Composing middleware in NodeJS is a risky business. They mutate the HTTP request and response objects freely, and are often dependent on each others’ side-effects. There are no guarantees that you have stacked the middleware functions in a sensible order, and it is often the case, in the author’s experience, that misconfigured middleware takes a lot of time and effort to debug.

Goals

The goal of Hyper is to make use of row polymorphism and other tasty type system features in PureScript to enforce correctly stacked middleware in HTTP server applications. All effects of middleware should be reflected in the types to ensure that common mistakes cannot be made.

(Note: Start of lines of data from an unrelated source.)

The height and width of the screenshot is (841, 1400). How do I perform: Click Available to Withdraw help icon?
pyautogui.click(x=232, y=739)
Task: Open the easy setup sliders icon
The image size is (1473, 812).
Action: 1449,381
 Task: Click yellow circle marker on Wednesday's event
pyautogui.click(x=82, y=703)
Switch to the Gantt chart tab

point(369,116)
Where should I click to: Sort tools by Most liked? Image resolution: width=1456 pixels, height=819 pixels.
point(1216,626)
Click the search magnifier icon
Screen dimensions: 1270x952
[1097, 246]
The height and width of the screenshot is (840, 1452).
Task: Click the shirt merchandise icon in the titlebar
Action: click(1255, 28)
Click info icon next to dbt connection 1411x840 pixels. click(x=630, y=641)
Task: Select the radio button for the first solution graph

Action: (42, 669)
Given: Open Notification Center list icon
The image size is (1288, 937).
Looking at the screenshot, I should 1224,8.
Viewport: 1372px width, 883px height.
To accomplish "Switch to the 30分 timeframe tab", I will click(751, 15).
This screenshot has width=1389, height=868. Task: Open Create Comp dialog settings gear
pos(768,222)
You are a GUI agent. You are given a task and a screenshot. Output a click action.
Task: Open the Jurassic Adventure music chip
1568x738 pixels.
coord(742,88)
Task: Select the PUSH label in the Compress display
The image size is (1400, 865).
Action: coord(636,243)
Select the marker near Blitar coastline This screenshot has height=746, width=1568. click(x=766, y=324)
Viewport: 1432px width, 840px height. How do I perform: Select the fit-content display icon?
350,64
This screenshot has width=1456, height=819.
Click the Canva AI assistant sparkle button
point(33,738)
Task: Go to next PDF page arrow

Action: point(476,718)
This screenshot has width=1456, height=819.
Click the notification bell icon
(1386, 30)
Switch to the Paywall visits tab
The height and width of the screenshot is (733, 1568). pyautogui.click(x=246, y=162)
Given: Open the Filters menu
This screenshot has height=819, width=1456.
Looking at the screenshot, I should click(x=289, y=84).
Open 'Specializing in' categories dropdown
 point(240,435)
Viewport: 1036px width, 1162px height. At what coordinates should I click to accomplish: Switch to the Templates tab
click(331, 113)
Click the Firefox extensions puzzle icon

A few examples of such mistakes could be:

  • Incorrect ordering of header and body writing

  • Writing incomplete responses

  • Writing multiple responses

  • Trying to consume a non-parsed request body

  • Consuming a request body parsed as the wrong type

  • Incorrect ordering of, or missing, error handling middleware

  • Incorrect ordering of middleware for sessions, authentication, authorization

  • Missing authentication and/or authorization checks

  • Linking, in an HTML anchor, to a resource that is not routed

  • Posting, in an HTML form, to a resource that is not routed

Hyper aims to solve these issues, in part through its Core API for middleware, but also through a number of extensions for building safely composable and maintainable web applications.

Contributing

While Hyper is currently an experiment, and in constant flux, you are welcome to contribute. Please post ideas and start discussions using the issue tracker on GitHub. You can also contact Oskar Wickström directly for design discussions. If this project grows, we can setup a mailing list, or some other means of communication.

Please note that sending pull requests without first discussing the design is probably a waste of time, if not only fixing simple things like typos.